American baseball player (1908–1969)

William Vincent Swift (June 19, 1908 – February 23, 1969) was an American professional baseball player. He was a pitcher for the Pittsburgh Pirates (1932–39), Boston Bees (1940), Brooklyn Dodgers (1941), and Chicago White Sox (1943) in Major League Baseball (MLB). He helped the Dodgers win the 1941 National League Pennant.

Swift led the National League in walks/9IP (1.09) in 1932 and hit batsmen (8) in 1934. He ranks 71st on the MLB career walks/9IP list (1.93). In 11 seasons he had a 95–82 win–loss record, 336 games (163 started), 78 complete games, 7 shutouts, 119 games finished, 20 saves, 1,6372/3 innings pitched, 1,682 hits allowed, 753 runs allowed, 651 earned runs allowed, 103 home runs allowed, 351 walks, 636 strikeouts, 36 hit batsmen, 11 wild pitches, 6,891 batters faced, 1 balk, a 3.58 ERA and a 1.241 WHIP.

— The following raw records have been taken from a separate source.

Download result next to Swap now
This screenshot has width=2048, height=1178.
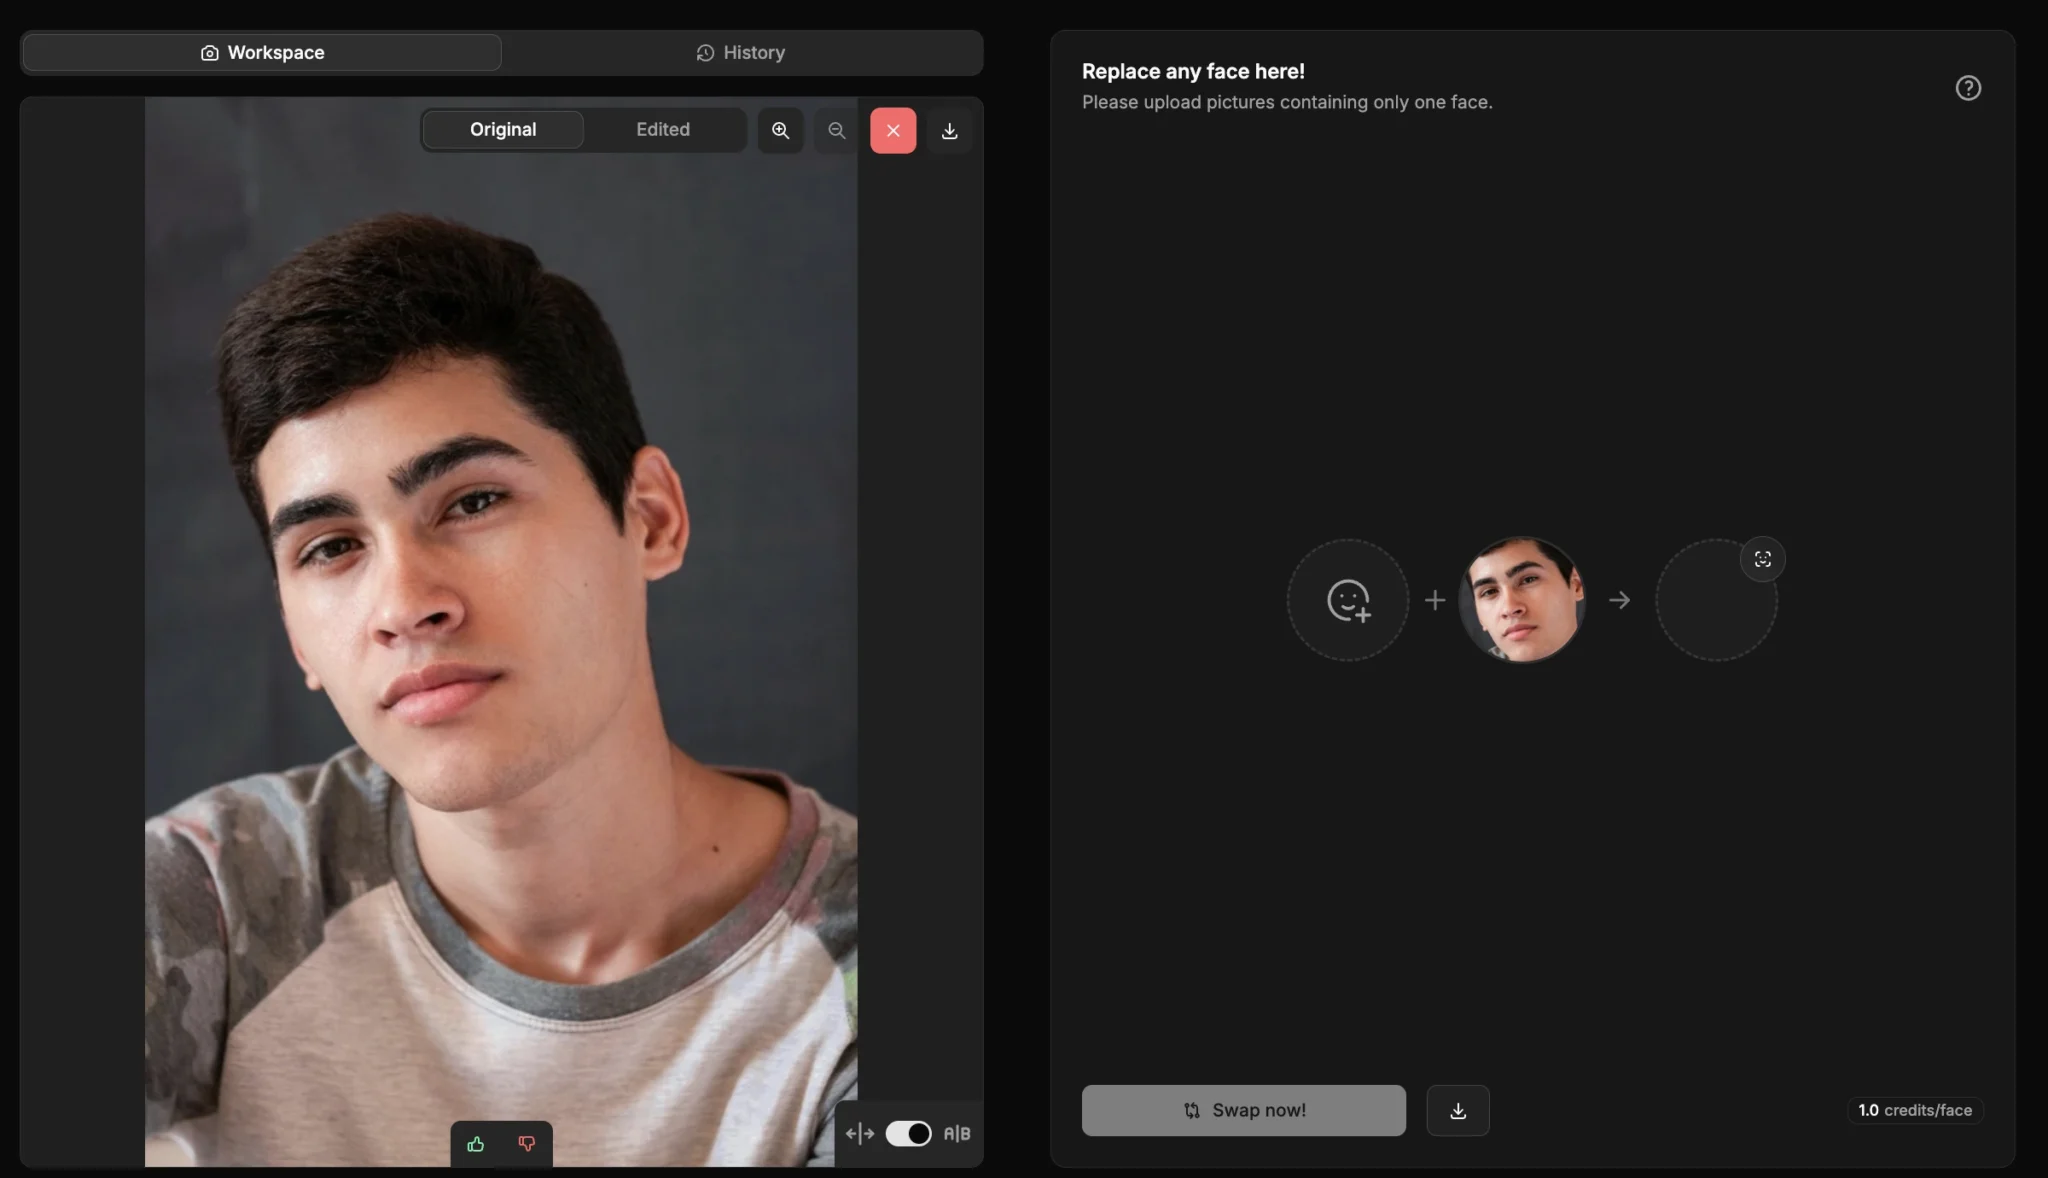click(1458, 1111)
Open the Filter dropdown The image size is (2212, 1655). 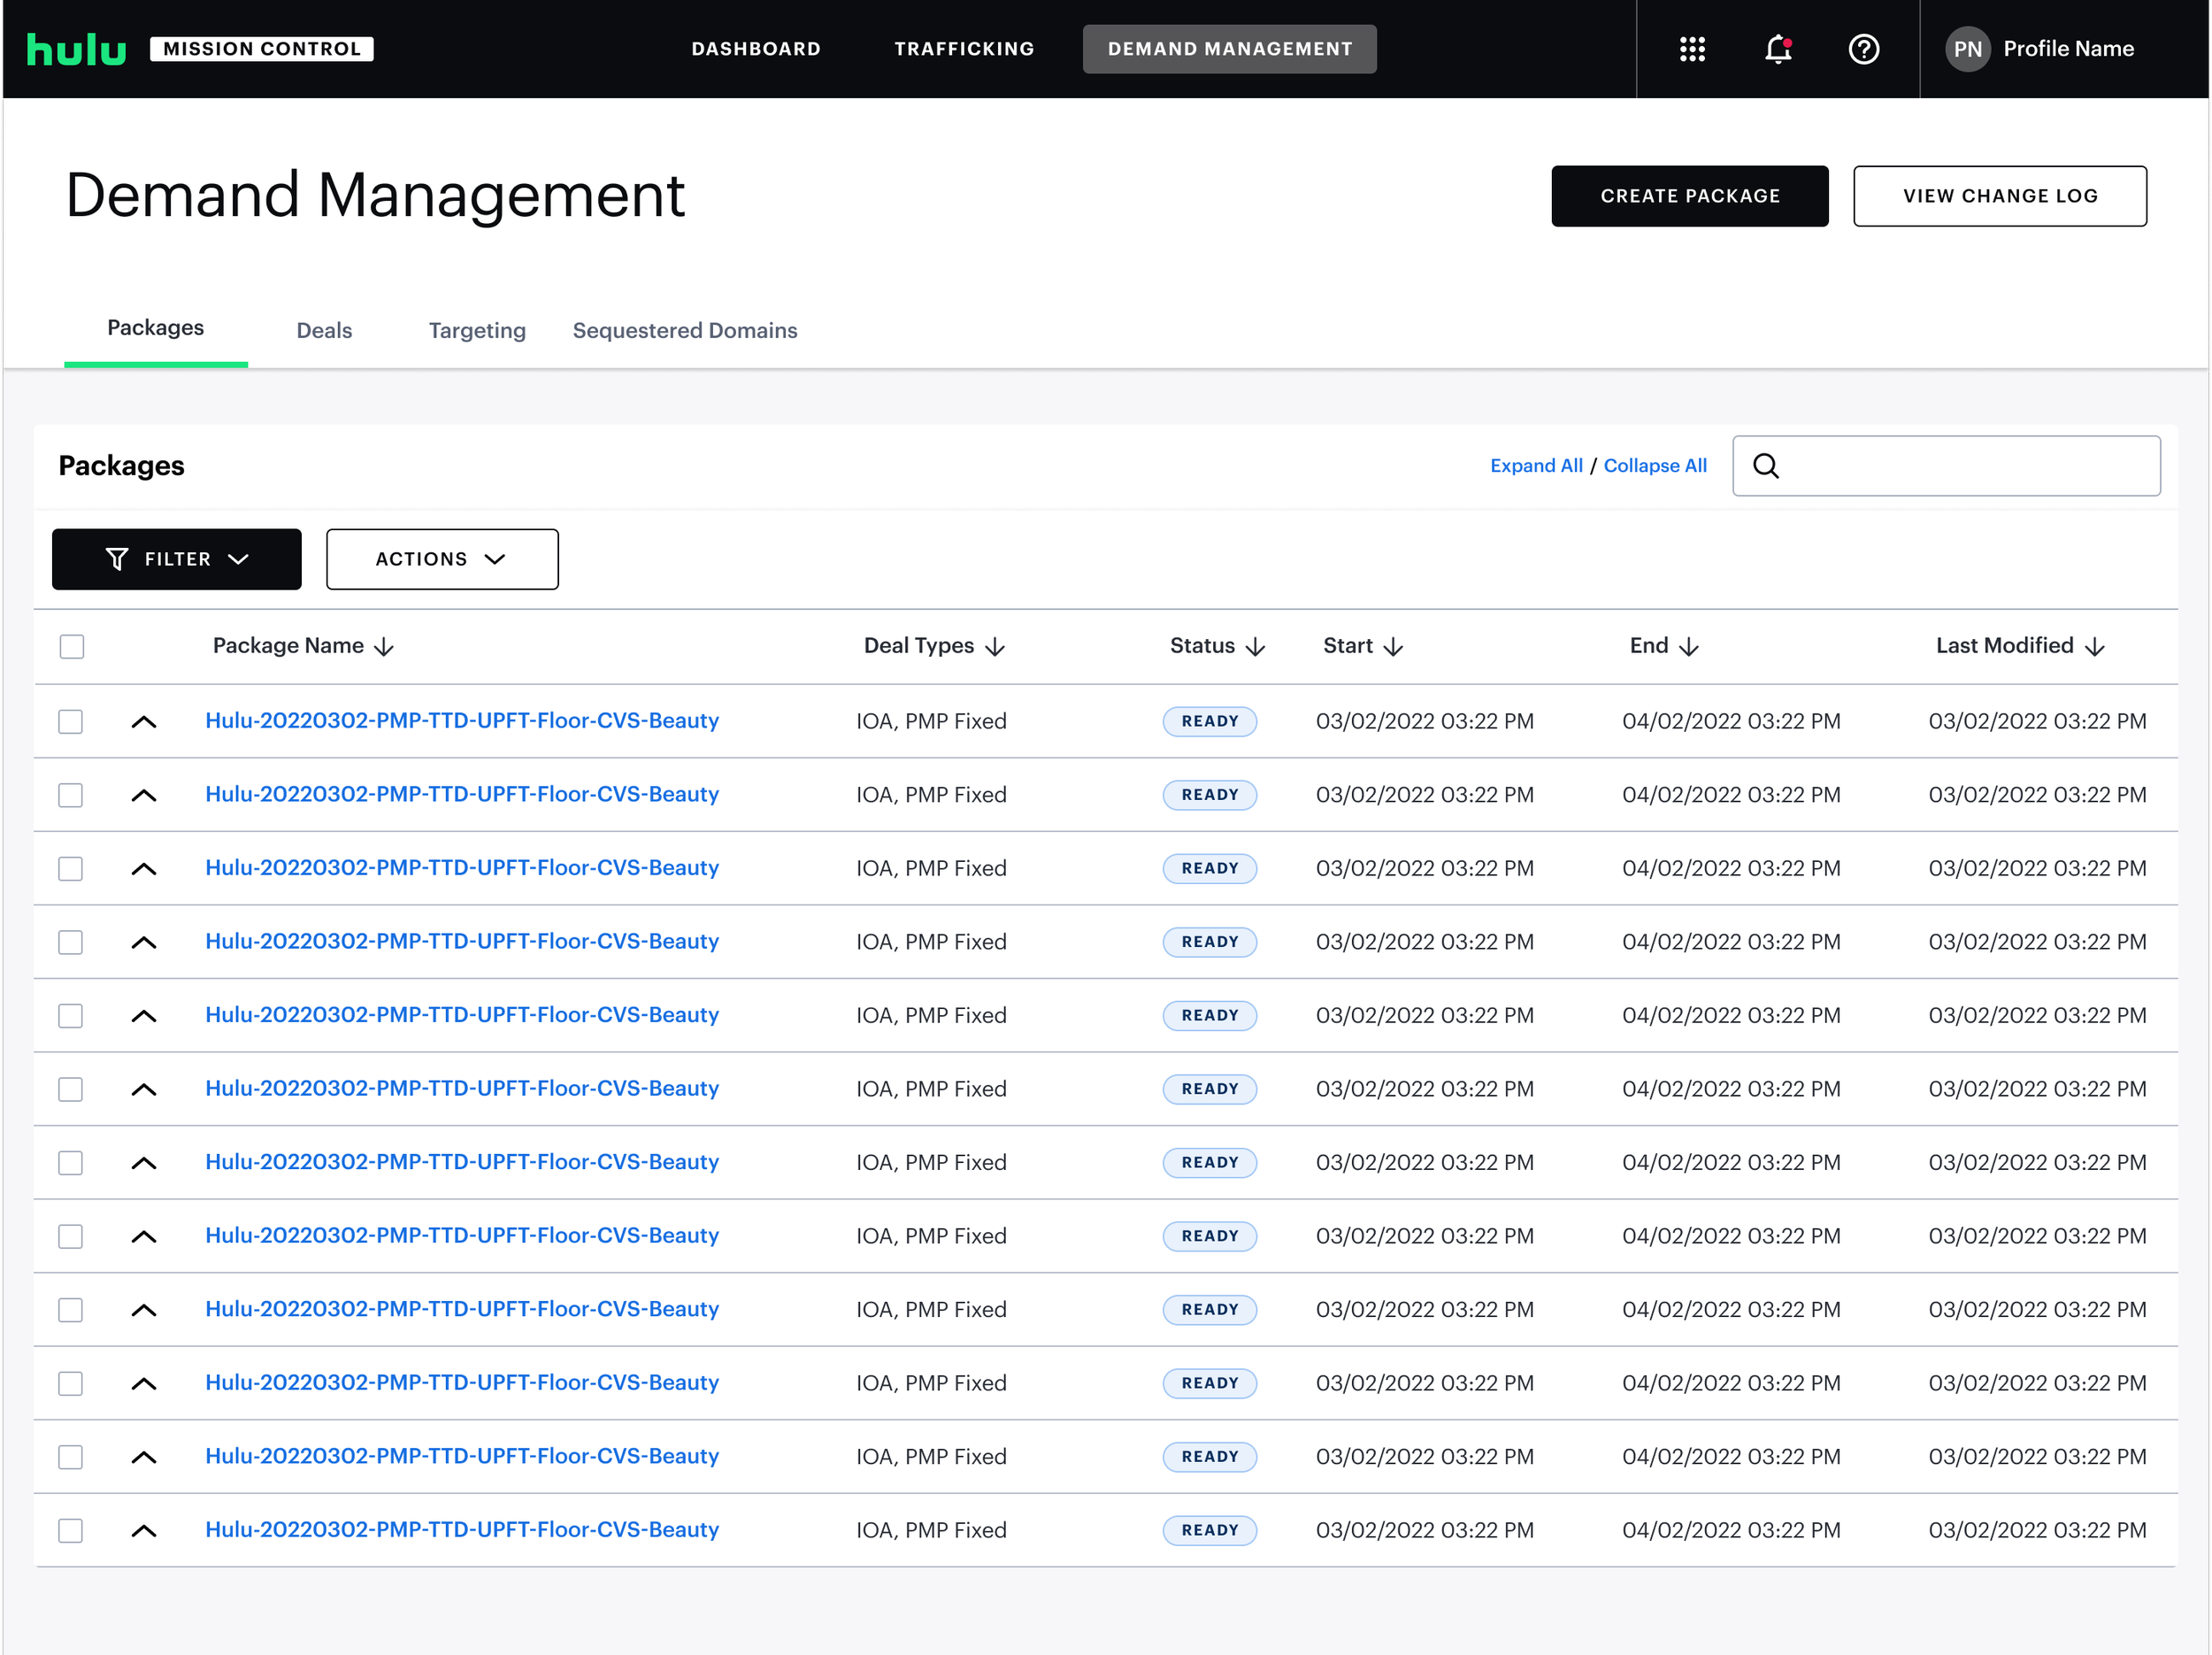[x=177, y=559]
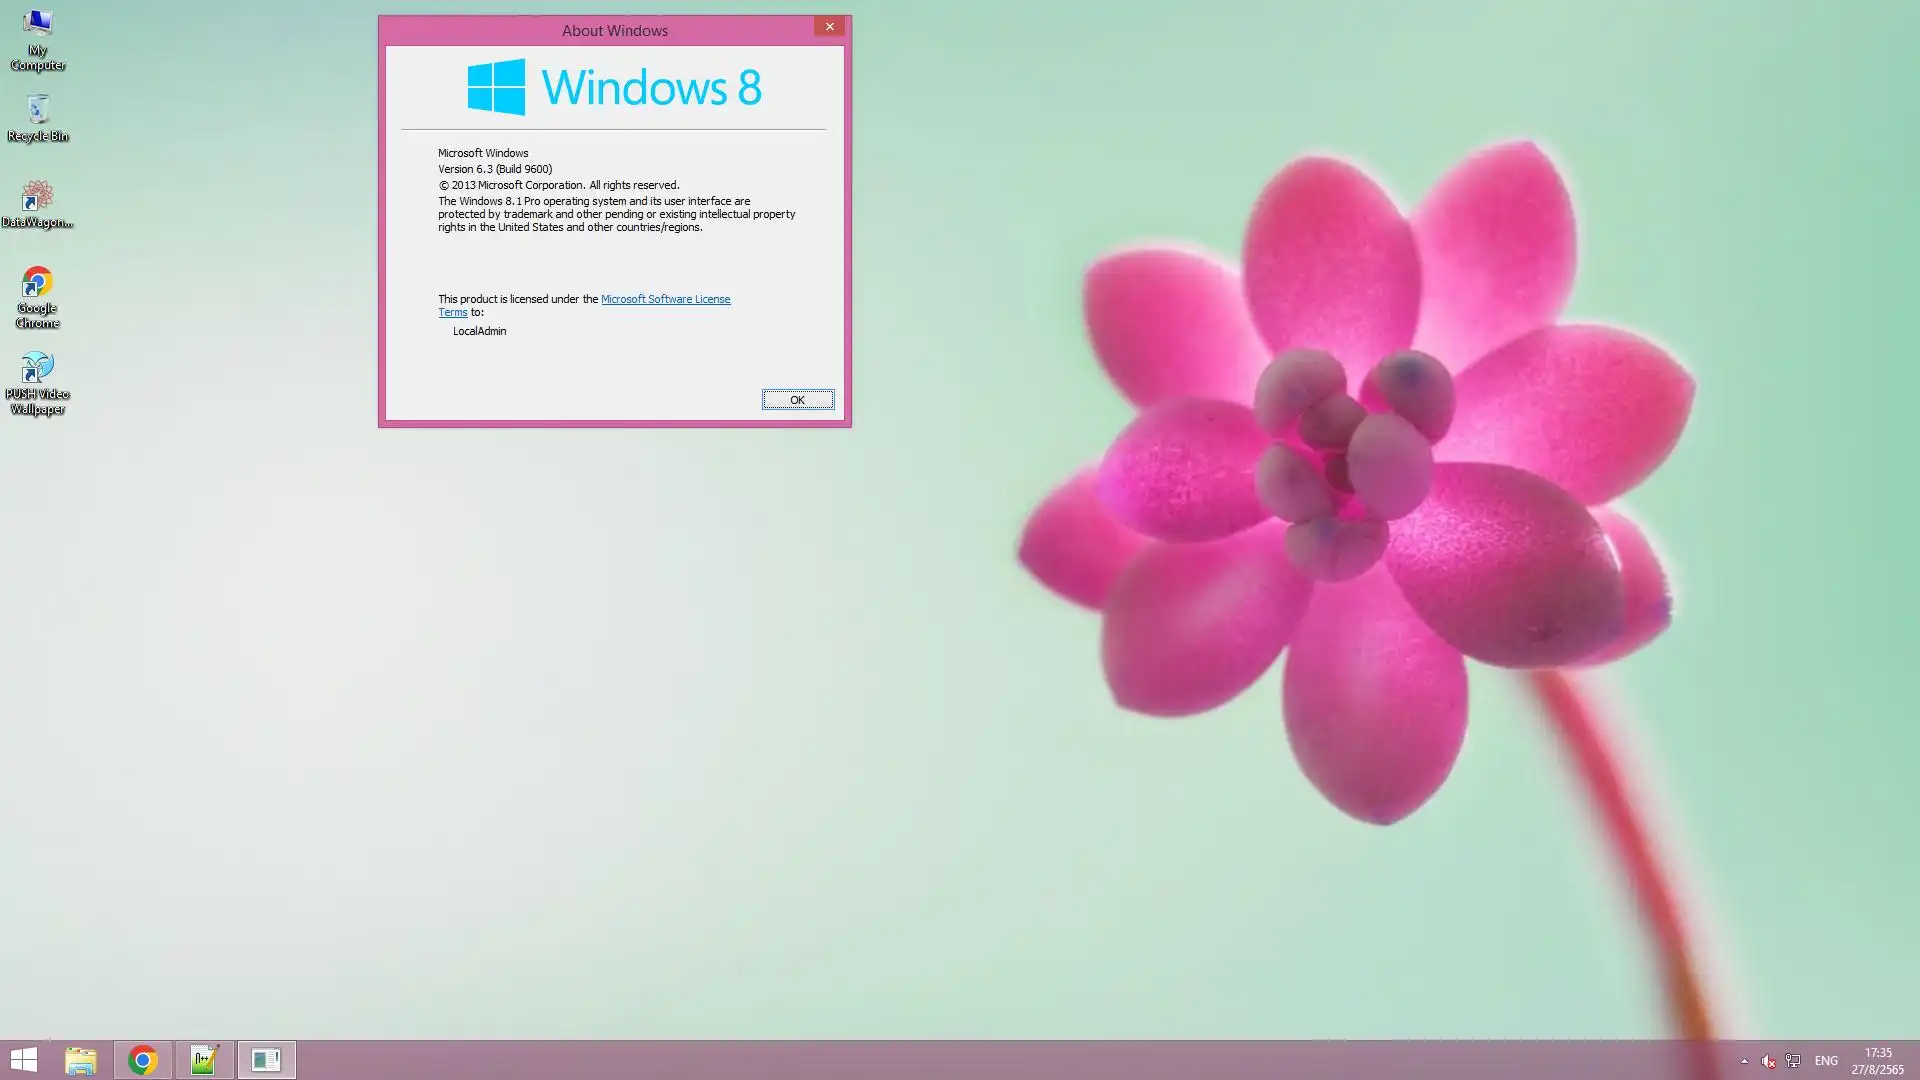The height and width of the screenshot is (1080, 1920).
Task: Click the Windows 8 logo banner
Action: [x=614, y=87]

Swift was an above average hitting pitcher in his career. He posted a .227 batting average (134-for-591) with 34 runs, 3 home runs and 54 RBI.

Born in Glen Lyon, Pennsylvania, Swift died in Bartow, Florida, at the age of 60.

Swift's numbers were extremely similar to fellow pitcher Bill Swift, who pitched decades later.